Ahh, I used to collect those. You’d leave them on your jacket until the end of the season. These days some of the resorts still have tags like that, only they are attached with a plastic zip-tie thingy and look like a parking ticket, and not the metal hanger you needed plyers to cut-off, with the colorful fold-over sticker with the date printed on it. Today you’d probably get an odd look if your jacket had one, since more real skiers have a season pass, which is magnetic and you just leave in your pocket, unseen. The only evidence someone’s been to the slopes is the raccoon eyes and a big smile.
It is expensive, tho. A large barrier to entry for sure.
When I was in elementary school, you would be taken out of class and either forced to turn your shirt inside out or go home if you wore Simpsons merch. People forget, nowadays, the moral panic that parents had over Bart. My parents wouldn’t allow me to watch it, either, so I watched it on the small screen in their room when they weren’t paying attention. Eventually I convinced them to watch it with me, and they realized it wasn’t really so bad.
Steal This Book was our bible in middle school. Taping the side of a #10 brass washer so a payphone would think it was a dime? That was Stickin’ It To Ma Bell… !Viva la Revolutiòn!
Wait, you didn’t PAY for your book, did you?
(I was unpacking some old boxes and found the copy we passed around back in our Hippie Wannabe days… I think it was actually my friend Tom’s… hey! I stole Steal This Book!)
Me too! A camel seemed like such a good idea. We always had dogs, goats, chickens, ducks, geese, and guinea hens. And my grandparents lived just past our back field and kept a horse. What difference would the addition a camel make?
My passion as a kid was fishing. There was a decent creek and a few ponds nearby, but I really wanted to fish saltwater. We lived near Chesapeake Bay, so it’s not like we had to fly to the ocean from Omaha or something. But my father never liked fishing, and it never happened.
Thirty years later I found myself working in Houston, and deliberately increased my commute by moving close to Galveston Bay. Now I’m retired and fish three or four days every week.
Every one of the thick major catalogs (Sears, JCPenney, Montgomery Wards) had a page or two found somewhere in the hundreds of pages between the boys clothing and automotive tool sections that showed 70s era tweens all living the good life riding their mini bikes and go karts.
I don’t think I ever even asked for one, knowing full well that Mom would have immediately shut me down: too dangerous and too expensive.

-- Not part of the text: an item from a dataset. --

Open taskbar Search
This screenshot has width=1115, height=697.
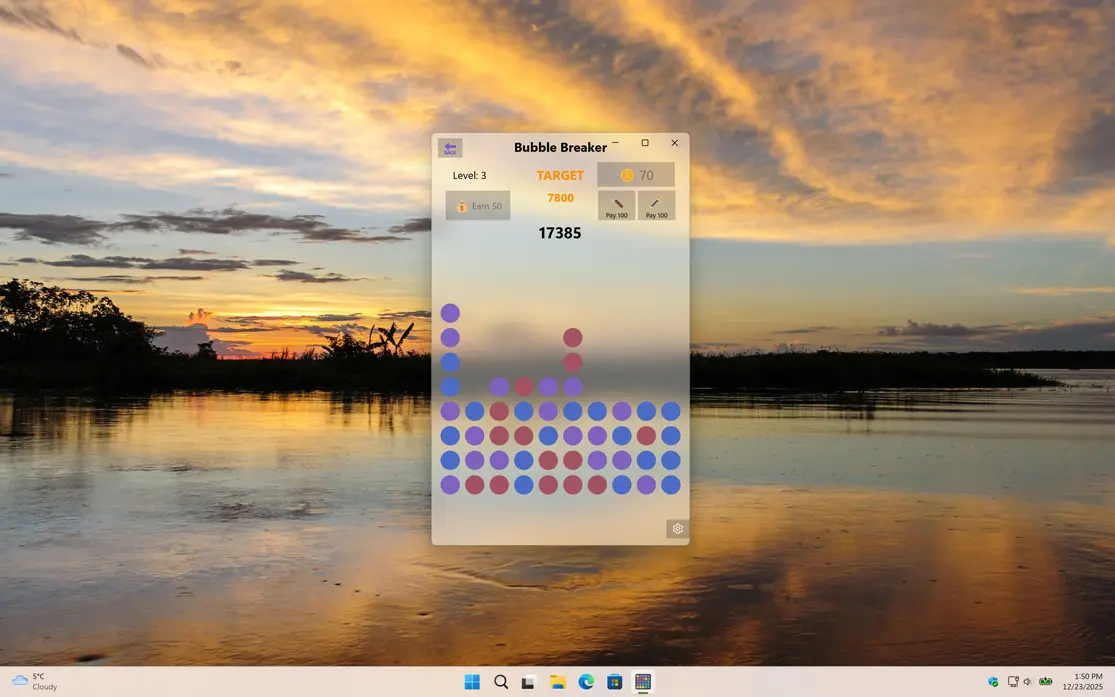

I wonder if lawyers existed back then–there must have been thousands of tweens getting in accidents on their new Briggs-and-Stratton-powered toys.
I don’t even recall if they had helmets on in the pictures.
I definitey wanted a mini bike, but my parents rightly pointed out that they wouldn’t work for off road riding, and that’s all that was available on the farm. When I was a little older I saved and got a real trail bike, which worked very well on the farm. My dad even used it to herd cattle sometimes.
I never even tried for anything with an engine… my mom worried enough when I put a “leopard-skin” banana seat and Sting-Ray handlebars on my first two-wheeler.
Oh, and she felt the same about our homemade skateboards. This was the early 60s, so we didn’t know what to call them… “Sidewalk Surfers” was what we came up with. Yeah, they were just a board screwed onto the metal rollerskates you clipped onto your shoes. Probably went 2mph with those metal wheels.
When I was 9 or 10 I saw the minibike in the Sears catalogue and fell in love (circa 1968). I forget how I got the money to pay half, but I ended up with the minibike.
It really sucked. The centrifugal clutch sucked, it slipped. The chain sucked, the master link would break hourly. It was awkward to ride. IIRC I ended up selling it.